Booleans · A little thought reveals that our search engine is pretty well set up to do Boolean queries: e.g. documents that have word1 AND (word2 OR word3) BUT NOT word4. Each one of those words gives you a postings list, which is basically just an array of ID numbers, which are easy to merge (for the purists, this is really set arithmetic). Of course, you want to be clever about looking at your ANDS and ORs and starting with the shortest postings list and so on, but it’s really not rocket science.
Phrases · Suppose I want to search for the phrase “bonne heure”. Our index isn’t going to help us with that. But, if we added the word number to our postings, it would. Here's part of our postings list, slightly enhanced:
<index>
...
<word w="bonne">
<posting doc="1" wnum="6" />
</word>
...
<word w="heure">
<posting doc="1" wnum="7"/>
</word>
...
</index>
Now I can do phrase searching. I find the postings for the first word in the phrase, then for the second word, and compare the lists, looking to match a posting for the first and one for the second which are in the same document and where the second’s word number is one more than the first’s.
Of course, you’re paying a pretty severe price, since each and every one of your billions of postings now has to have another number in it.
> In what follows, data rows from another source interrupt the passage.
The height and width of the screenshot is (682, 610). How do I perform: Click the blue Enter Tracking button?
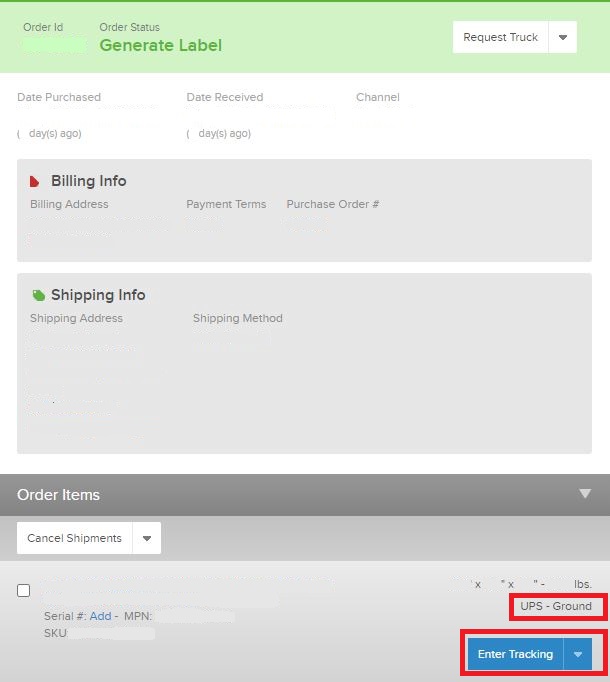tap(515, 654)
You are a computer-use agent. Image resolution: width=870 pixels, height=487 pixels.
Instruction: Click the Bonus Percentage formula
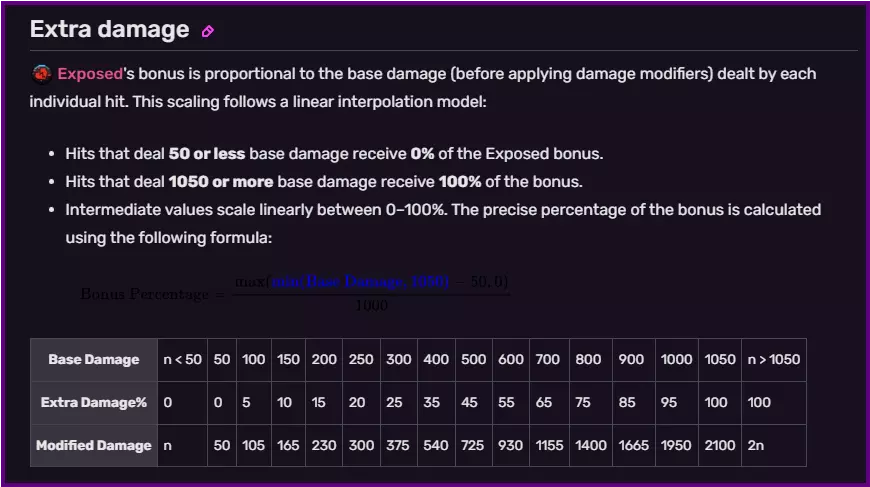[x=295, y=293]
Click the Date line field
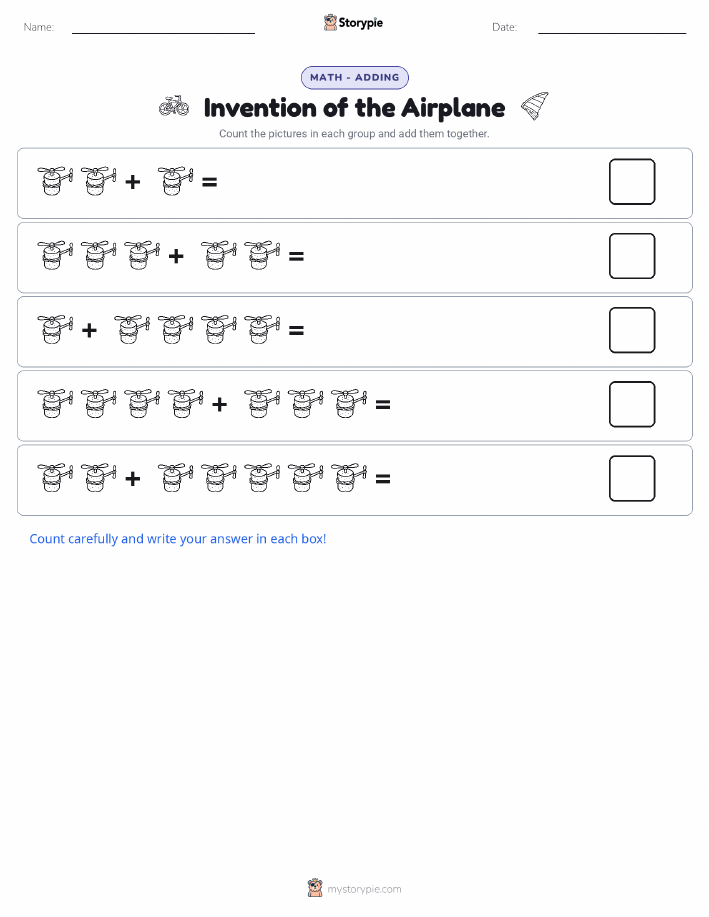 click(612, 27)
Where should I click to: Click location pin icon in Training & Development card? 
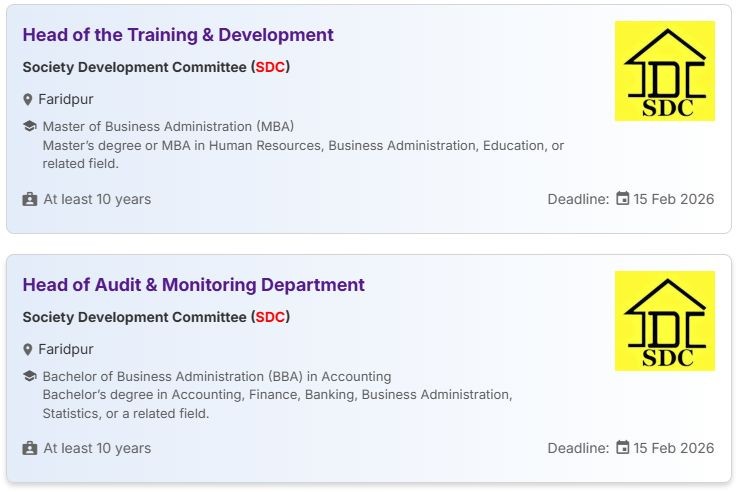28,100
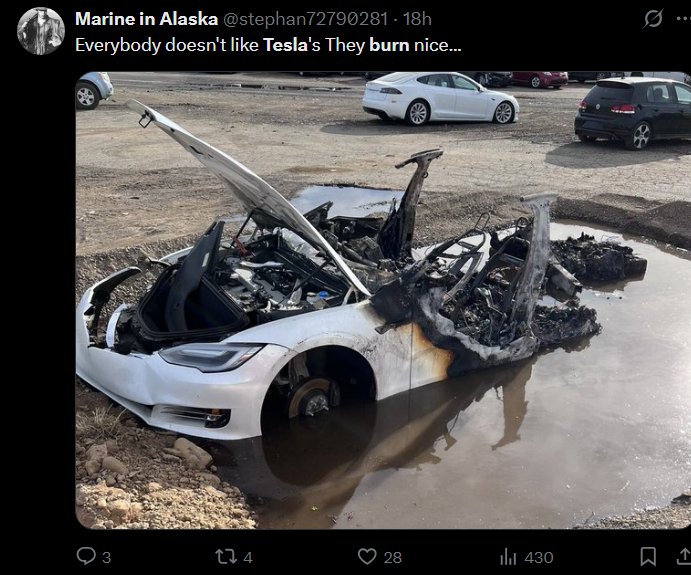Open Marine in Alaska profile avatar

click(x=41, y=31)
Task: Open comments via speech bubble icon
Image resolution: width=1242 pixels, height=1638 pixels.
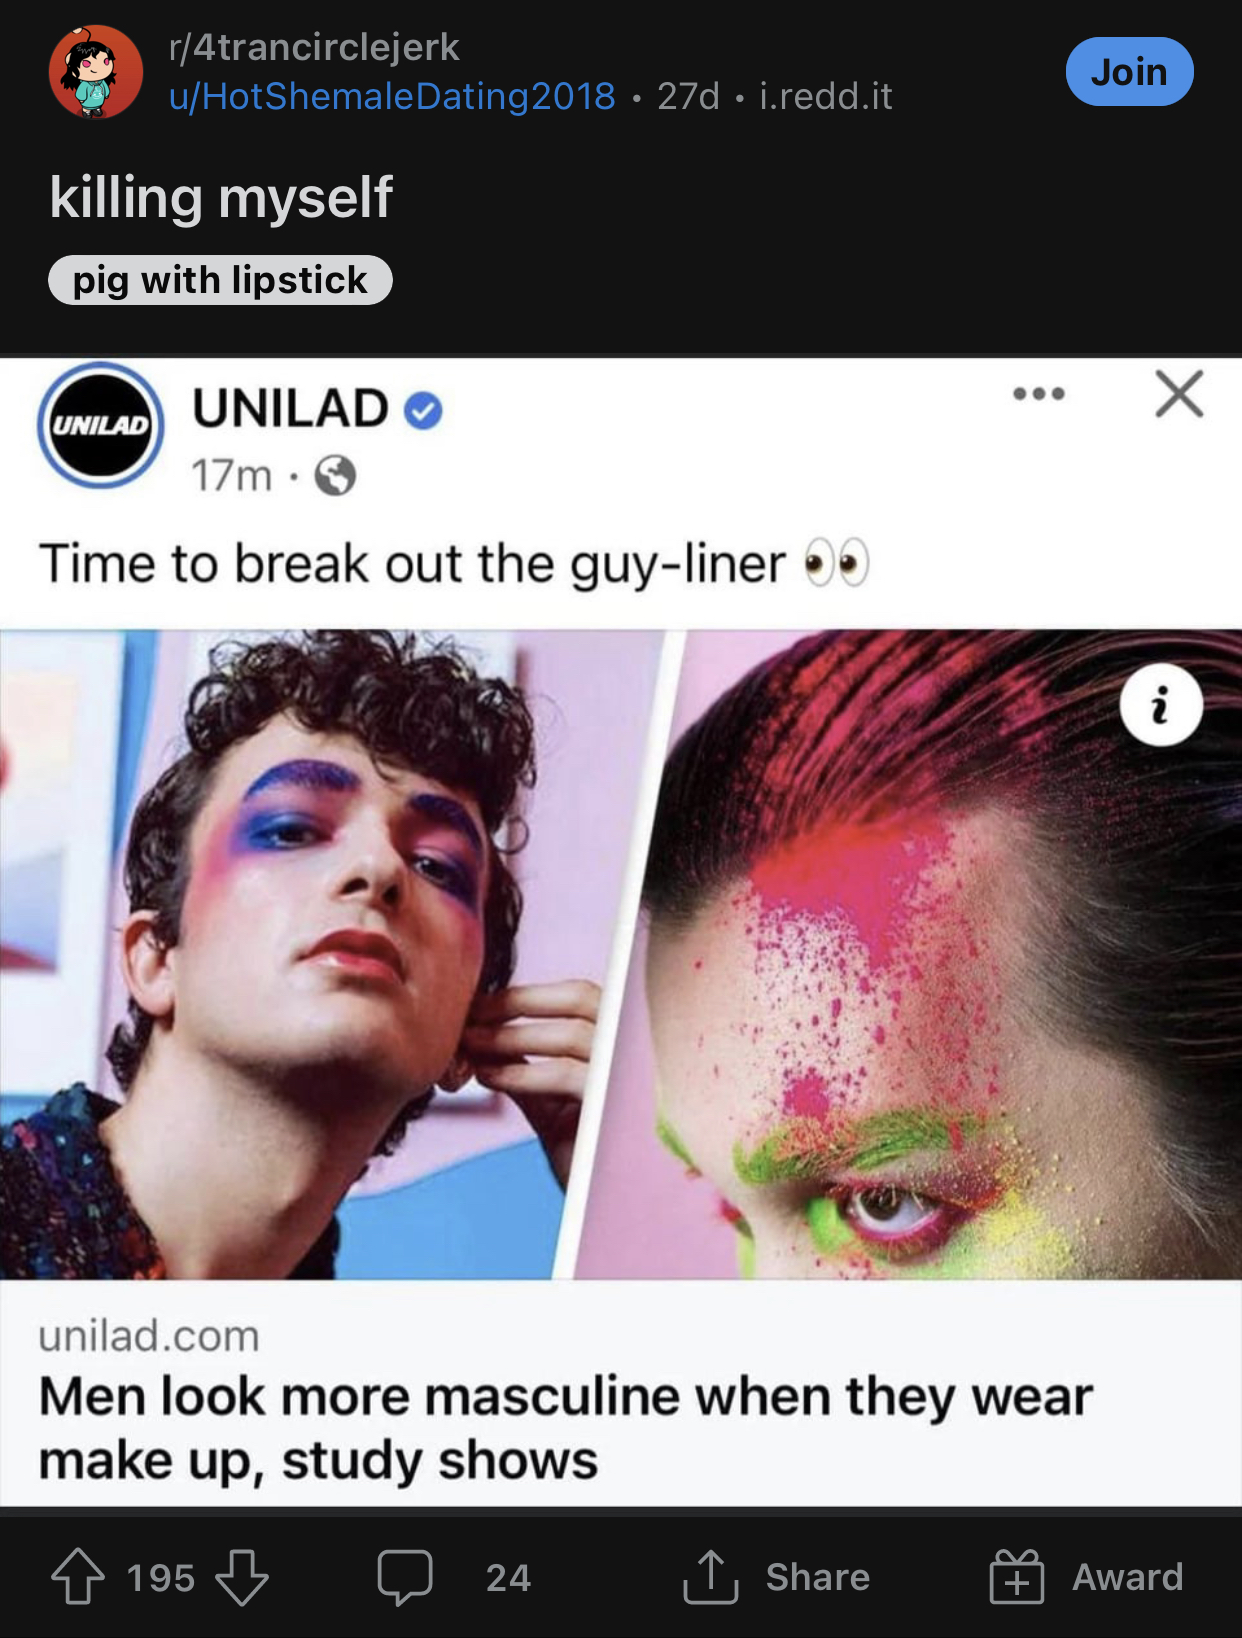Action: [x=405, y=1577]
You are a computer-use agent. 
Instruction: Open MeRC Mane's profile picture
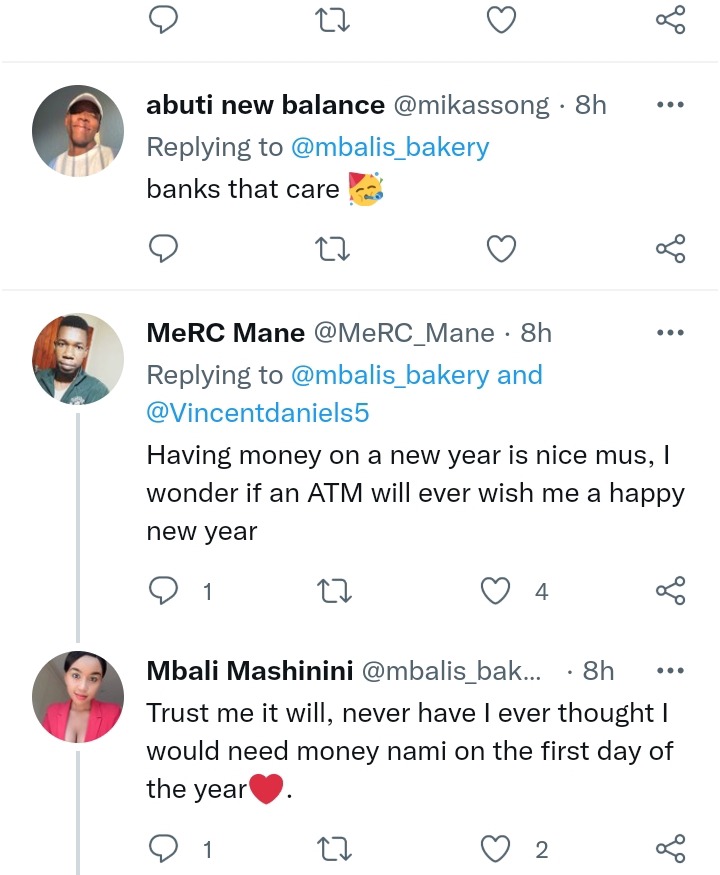78,358
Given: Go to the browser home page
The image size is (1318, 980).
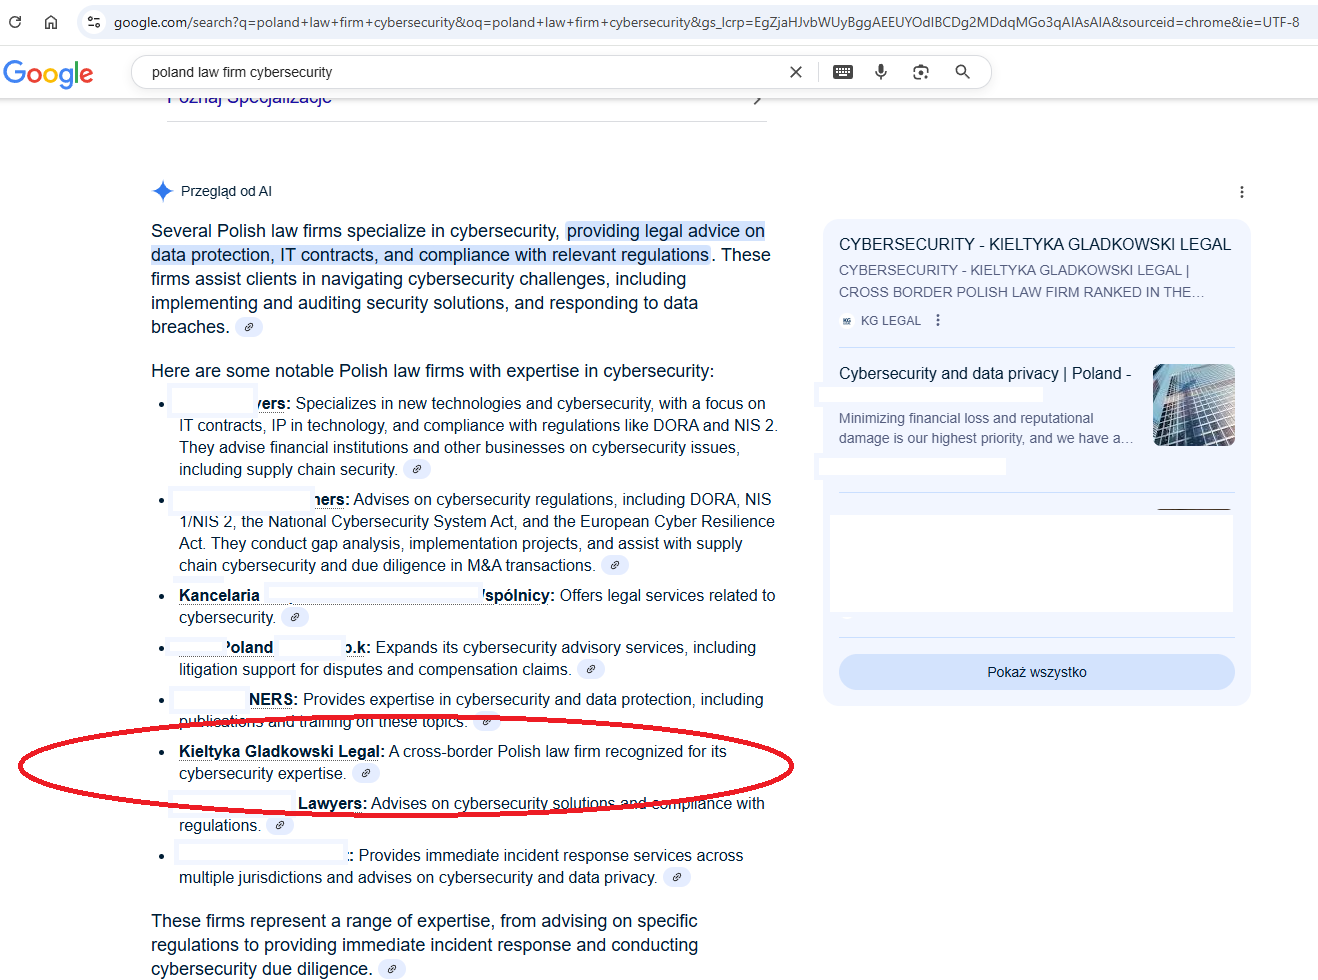Looking at the screenshot, I should (x=51, y=21).
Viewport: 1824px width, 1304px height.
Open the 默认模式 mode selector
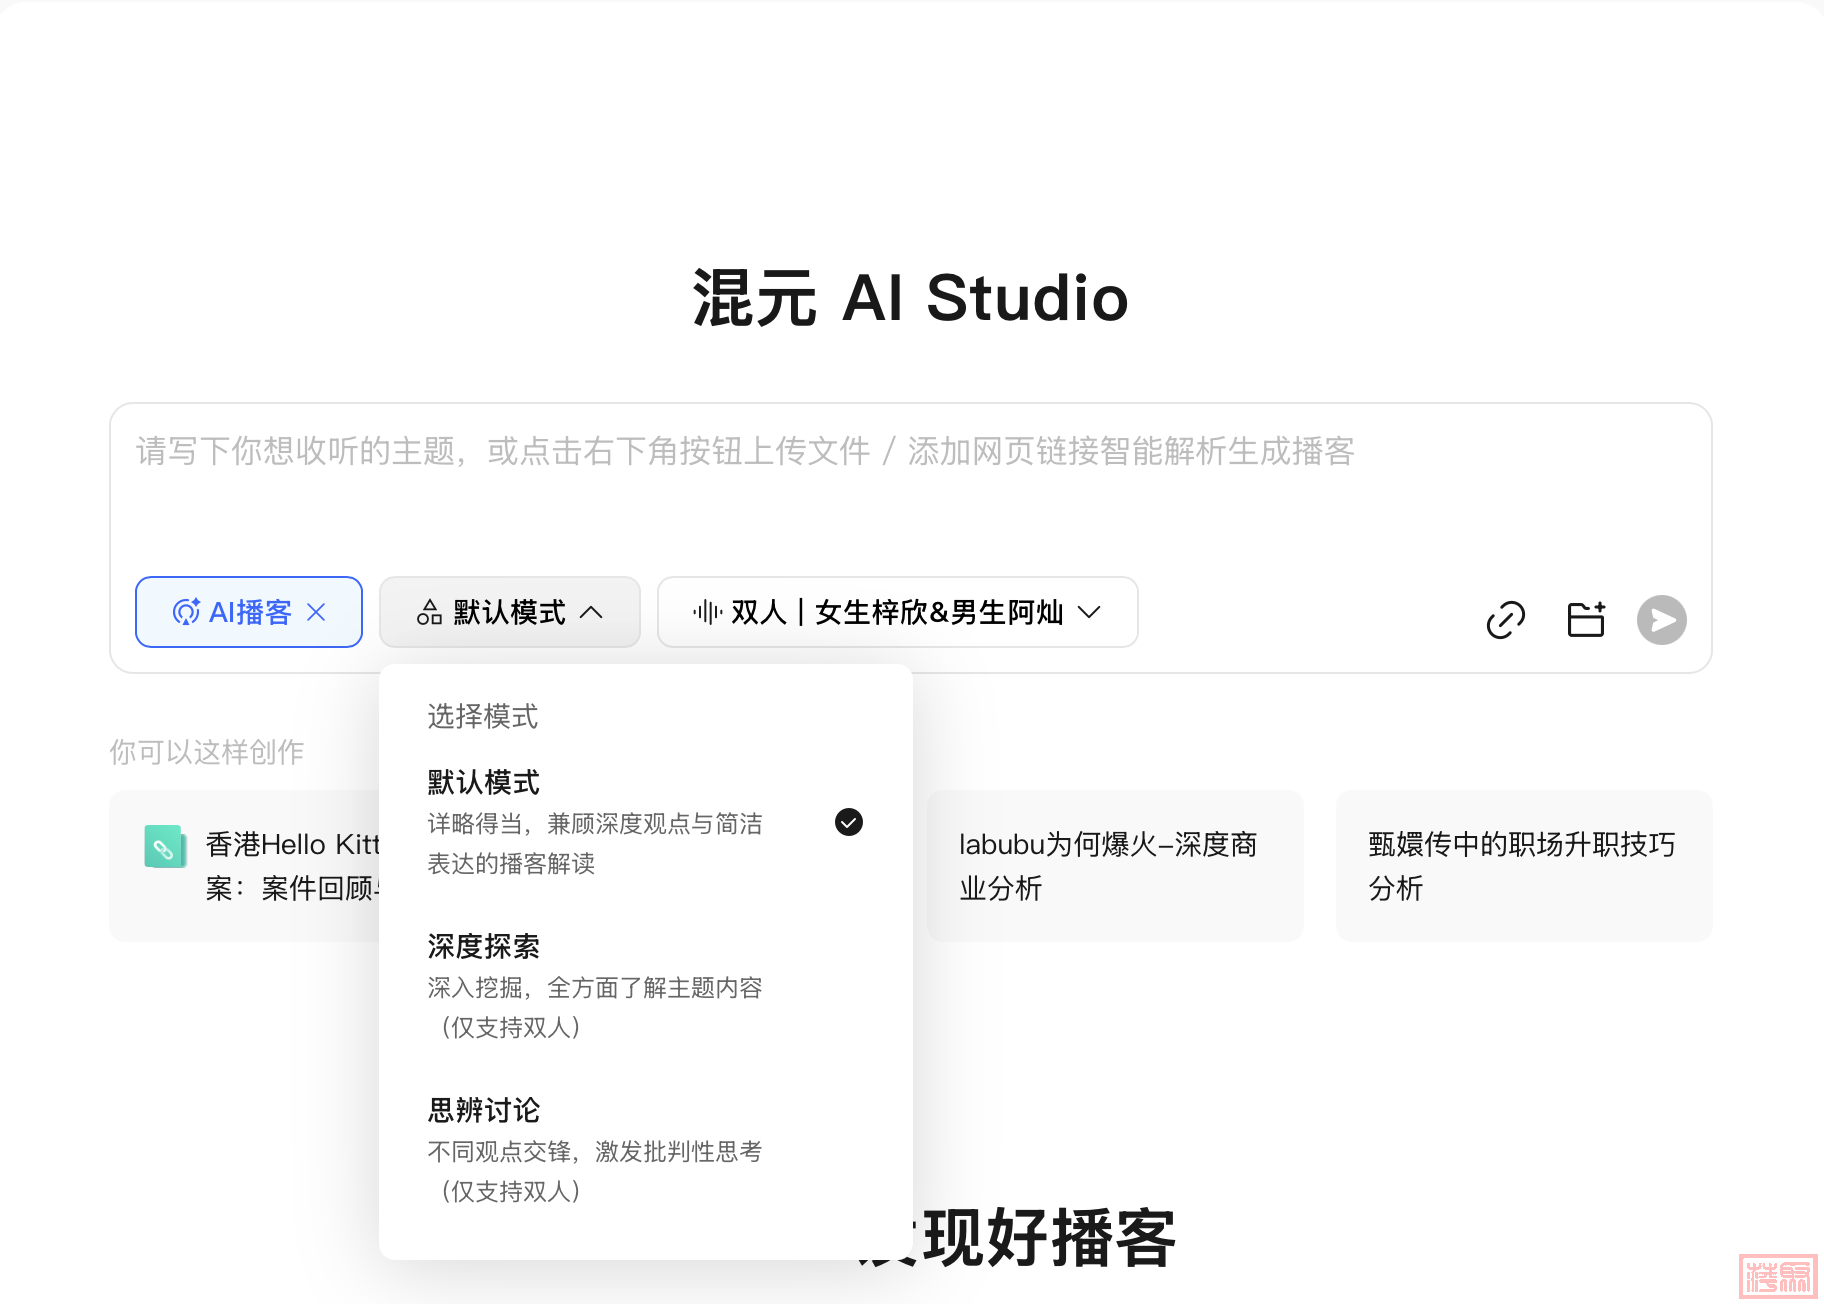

But there’s probably no way around it, since phrase search is very useful.
That’s About It · Believe it or not. I’ve never been behind the scenes at Google or Inktomi, but I betcha all those zillions of servers are spending a high proportion of their time finding and merging big lists of postings.
OK, I admit it, I’m lying egregiously. I have swept a huge number of icky problems under the rug. What about synonyms, and thesauri, and inflexions (run/ran, cow/cattle), and language differences, and finding the postings when there are no spaces between the words (e.g. Japanese and Chinese), and metadata (e.g. PageRank) and stopwords, and result-list organization, and APIs, and sub-document structures (e.g. XML) and “concept search” and “fuzzy search” and Latent Semantic Indexing and document clustering, and upper/lower case, and relevance ranking, and... well, the Devil is in the details.
In fact, I’ll devote at least one more essaylet in this series to some of these things. But once you’ve fought through them, the basic postings-list architecture of most search engines still looms pretty large in their workings, and pretty large in terms of understanding what they can and can’t do.
Acknowledgement · All this was worked out a long time ago. I read about it first of all in the works of Gerald Salton, who probably wrote more of the basic reference works in this area than everyone else put together. I don’t know how much of the technique he invented and how much he just organized and wrote down, but anyone who uses search technology, which these days is pretty well everyone, owes him a thank-you.